To the editors,
Carbohydrate antigen CA 15.3 is a mucin glycoprotein which is a well-known marker of breast cancer. Elevated levels of CA 15.3 are also found in patients with adenocarcinoma of the lung, pancreas, kidney, ovary and colon (1). Mucin glycoproteins are located on the surface of different epithelial cells and protect the cell against proteolytic enzymes. In malignant tissues, there is an upregulated expression of muc-1 gene resulting in higher concentrations of CA 15.3 in the circulation (1). However, few studies reported an association of CA 15.3 with benign diseases as well, in particular pulmonary fibrosis and advanced stage sarcoidosis (stage III-IV) (2-5). The exact mechanism of this correlation is not clear and this association is unknown by many clinicians. Therefore, we want to present a case in which a history of breast cancer, elevated CA 15.3 levels and lymphadenopathy leads toward a diagnosis of metastatic disease. However, after adequate analysis it turns out to be something else.

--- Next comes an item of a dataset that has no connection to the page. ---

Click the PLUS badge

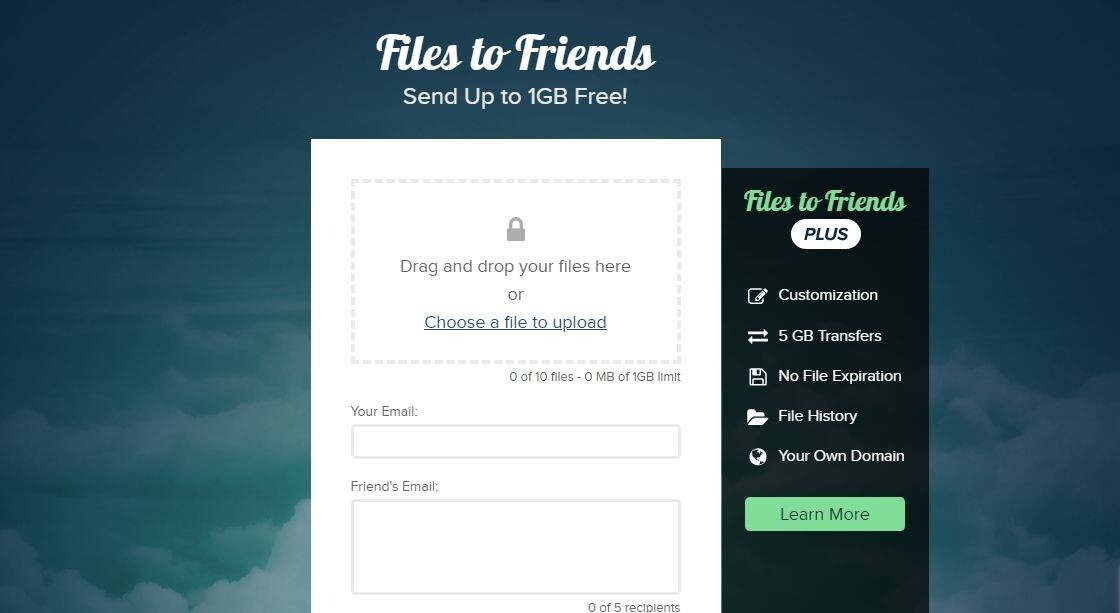coord(826,234)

We present a 61-year-old woman with a history of breast cancer in 2004, which has been treated with curative intention. In 2012, she presented with symptoms consisting of non-intentional weight loss, easy fatigability, progressive dyspnoea and non-productive cough. Laboratory results showed only an increased CA 15.3 level of 68 kU/l (n<40 kU/l). CT scan of thorax/abdomen showed bihilar and mediastinal lymphadenopathy as well as multiple small noduli located in both lungs. There was no evidence of recurrence of mamma carcinoma both on CT and mammography. Histological needle biopsy of the mediastinal lymph nodes was performed and unexpectedly, the tissue showed well-formed, noncaseating granulomas without any evidence of malignant disease. Additional laboratory tests showed an increase of the Erythrocyte Sedimentation Rate (ESR) of 71 mm/hr (<20 mm/hr), an angiotensin-converting enzyme level of 31 U/L (5-21 U/L) and lysozyme of 810 kU/L (280-620 kU/L). The Quantiferon test was negative (<0.35 IU/ml). Furthermore, somatostatin scintigraphy demonstrated a typical lambda sign suggestive for sarcoidosis. Based on these findings, the diagnosis sarcoidosis stage II was made. Treatment with corticosteroids (prednisolone 10 mg/day) led to improvement of symptoms and decreased disease activity. The CT-scan showed a reduction in the size of hilar and mediastinal lymph nodes. Laboratory results showed normal levels of calcium (2.43 mmol/l). ACE and CA 15.3 levels decreased within 1 year of follow-up (figure 1). The dose of prednisolone was tapered to 5 mg daily and was stopped after seven months of treatment. After 1 year, the CT-scan showed a significant reduction in hilar and mediastinal lymphadenopathy as well as in the size of the pulmonary lesions.
Fig. 1.
Levels of CA-15.3 and ACE during treatment and follow-up
Our case demonstrates that CA 15.3 can be associated with early stage sarcoidosis. Furthermore CA 15.3 was a potential marker of disease activity in our patient, as CA 15.3 level significantly decreased with reduced disease activity. However, the exact mechanism of the correlation of CA 15.3 with sarcoidosis has to be further investigated. In clinical practice, we have to be aware that an elevated CA 15.3 level in patients with a history of breast cancer is not always associated with recurrence of breast cancer. In these patients, histological confirmation is required to obtain the right diagnosis.